| Selected extract |
* start *

There are actually quite a few. Within 10 miles of me, even. Some of them, I think I would be very attracted to, if I ever met them in real life. Which, unfortunately, both makes me feel good, but also makes it much more difficult to "stand" for this ungrateful, selfish, lying woman.

I would be very careful about this. Sure, we all need a nice ego booster now and then, but I don't think we LBS are ready for a R yet. I think it takes years to feel good in your own skin again before really being in a good, HEALTHY R again. A lot of my friends want to "hook me up" with guys or see how things are going in that department. Quite honestly, I am not interested right now. This doesn't mean I'm just sitting back and waiting for H, it just means, I am trying to use this time to learn all I can about myself and what I want and need in life to make me happy. I like to go out, I like to meet guys, but I have no expectations of meeting Mr. Right or starting a R.

* end *

| What you should do |
Write the next part of the forum exchange about whether to start dating again, beginning after its last sentence. The listing comes from a separate source.

| Provided data |
* start *

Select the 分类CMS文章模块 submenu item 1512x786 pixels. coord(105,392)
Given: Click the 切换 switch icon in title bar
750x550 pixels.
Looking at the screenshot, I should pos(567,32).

* end *

| Result for this task |
There are many times that this journey we are all on sux, but there are times that I feel really good about myself as a parent, a career woman and just a good person...I'm not ready to give that to someone yet ;\) In fact, I am still learning how to feel good about who I am and not allowing myself to give that up for anyone else or let anyone take it away from me. I need to feel more secure about myself I guess.

I don't think there's anyone on these boards who hasn't felt insecure. We have to make sure that those feelings have been rebuilt to be more confident before we get into something else with another person or even our WAS.